EU-Gipfel einigt sich bei Dienstleistungen / Briten und Osteuropäer können sich nicht durchsetzen

Die Staats- und Regierungschefs der 25 EU-Staaten haben sich im Grundsatz über den Kompromiss zur Dienstleistungsrichtlinie verständigt, den das Europaparlament im vergangenen Monat vorgeschlagen hat. „Die politischen Weichen sind jetzt gestellt. Das ist der Durchbruch,“ sagte Bundeskanzlerin Angela Merkel (CDU) am Freitag nach dem Ende des EU-Gipfels.

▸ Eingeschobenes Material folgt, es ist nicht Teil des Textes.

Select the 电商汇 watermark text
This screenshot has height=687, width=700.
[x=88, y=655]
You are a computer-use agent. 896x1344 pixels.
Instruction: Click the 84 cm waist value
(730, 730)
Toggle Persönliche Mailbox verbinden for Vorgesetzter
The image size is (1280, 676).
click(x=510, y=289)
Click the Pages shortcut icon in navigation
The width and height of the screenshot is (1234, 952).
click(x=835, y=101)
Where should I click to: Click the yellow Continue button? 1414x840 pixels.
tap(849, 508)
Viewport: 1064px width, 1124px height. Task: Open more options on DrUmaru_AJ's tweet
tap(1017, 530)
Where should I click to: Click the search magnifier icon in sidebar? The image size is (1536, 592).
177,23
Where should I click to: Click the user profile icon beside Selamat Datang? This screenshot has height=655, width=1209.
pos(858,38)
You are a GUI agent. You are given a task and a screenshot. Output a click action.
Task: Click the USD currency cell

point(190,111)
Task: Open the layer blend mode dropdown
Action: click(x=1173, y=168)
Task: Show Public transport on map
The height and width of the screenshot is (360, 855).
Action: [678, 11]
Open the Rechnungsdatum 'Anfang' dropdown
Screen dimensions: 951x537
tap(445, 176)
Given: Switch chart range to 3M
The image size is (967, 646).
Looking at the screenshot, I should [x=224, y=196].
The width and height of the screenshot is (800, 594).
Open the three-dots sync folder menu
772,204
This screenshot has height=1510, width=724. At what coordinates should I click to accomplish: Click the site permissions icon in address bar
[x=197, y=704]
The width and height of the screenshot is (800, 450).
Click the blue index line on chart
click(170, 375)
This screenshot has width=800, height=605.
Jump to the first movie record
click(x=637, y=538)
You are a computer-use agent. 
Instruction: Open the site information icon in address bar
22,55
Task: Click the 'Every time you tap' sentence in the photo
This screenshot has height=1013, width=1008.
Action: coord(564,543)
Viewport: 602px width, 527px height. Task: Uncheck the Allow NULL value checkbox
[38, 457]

Obwohl vor allem die osteuropäischen EU-Mitglieder, aber auch Großbritannien mit dem verwässerten Kompromiss des Europaparlaments unzufrieden sind und sich mehr Erleichterungen für ihre Dienstleistungsbetriebe auf dem EU-Binnenmarkt gewünscht hätten, lenkten sie am Ende in Brüssel ein. Der Präsident der EU-Kommission, José Manuel Barroso, hatte ihnen in deutlichen Worten klar gemacht, dass die Chancen, zum ursprünglichen, liberaleren Richtlinienentwurf des ehemaligen EU-Kommissars Bolkestein zurückzukehren, „gleich 0,00“ seien.

Die Staats- und Regierungschefs forderten deshalb in ihrer Schlusserklärung die EU-Kommission auf, einen geänderten Vorschlag zur Dienstleistungsrichtlinie vorzulegen, der sich „weitgehend an das Ergebnis der ersten Lesung des Europäischen Parlaments“ anlehnt. Die Regierungschefs sind sich einig, dass „der Binnenmarkt für Dienstleistungen in vollem Umfang verwirklicht werden muss“. Gleichzeitig müsse „das europäische Sozialmodell gewahrt bleiben.“

Als Erfolg wertete die Kanzlerin am Ende auch das Ergebnis der Gipfeldebatte über die europäische Energiepolitik. Der drohende Streit zwischen den Verfechtern einer liberalen Marktöffnung auf der einen Seite und der französischen und der spanischen Regierung andererseits, die eine Übernahme nationaler Energieversorger durch ausländische Konzerne offenbar verhindern wollen, konnte in Brüssel vermieden werden. „Das hat hier keine Rolle gespielt,“ erklärte der amtierende EU-Ratsvorsitzende, Österreichs Kanzler Wolfgang Schüssel.

Stattdessen entschieden sich die EU-Regierungschefs zu einer Politik der kleinen Schritte: Die EU-Kommission wurde beauftragt, eine europäische Energiestrategie zu entwickeln, die auf drei Ziele ausgerichtet ist: Versorgungssicherheit, eine bessere Wettbewerbsfähigkeit auf einem EU-Binnenmarkt der Energie und gleichzeitig eine hohe Umweltverträglichkeit. Die Zusammensetzung der Energiequellen, der so genannte Energiemix, bleibt auch künftig den einzelnen EU-Mitgliedstaaten überlassen. Es zeichnete sich bei der Gipfeldebatte jedoch ab, dass eine große Zahl der EU-Staaten angesichts der drohenden Energieknappheit offenbar wieder mehr auf Atomenergie setzt. „Kein Land wird sich das Recht nehmen lassen, sich für oder gegen Atomkraft zu entscheiden,“ sagte Schüssel.

Spätestens 2007 muss die längst beschlossene Öffnung der Zugänge zu den Stromnetzen in der EU vollzogen sein. Damit wird der freie grenzüberschreitende Austausch von Strom und Gas in der EU deutlich erleichtert. Obwohl die Regierungschefs es ablehnten, der EU-Kommission mehr energiepolitische Kompetenzen zu übertragen, weisen sie der Brüsseler Behörde neue Aufgaben zu: „Ohne die EU-Kommission wird es nicht gehen,“ sagte Merkel. Brüssel wurde beauftragt, einen konkreten Aktionsplan zur Energiepolitik zu erarbeiten und die Politik der 25 zu koordinieren. Vor allem soll die Nutzung erneuerbarer Energie auf europäischer Ebene gefördert und überall die Energieeffizienz verbessert werden.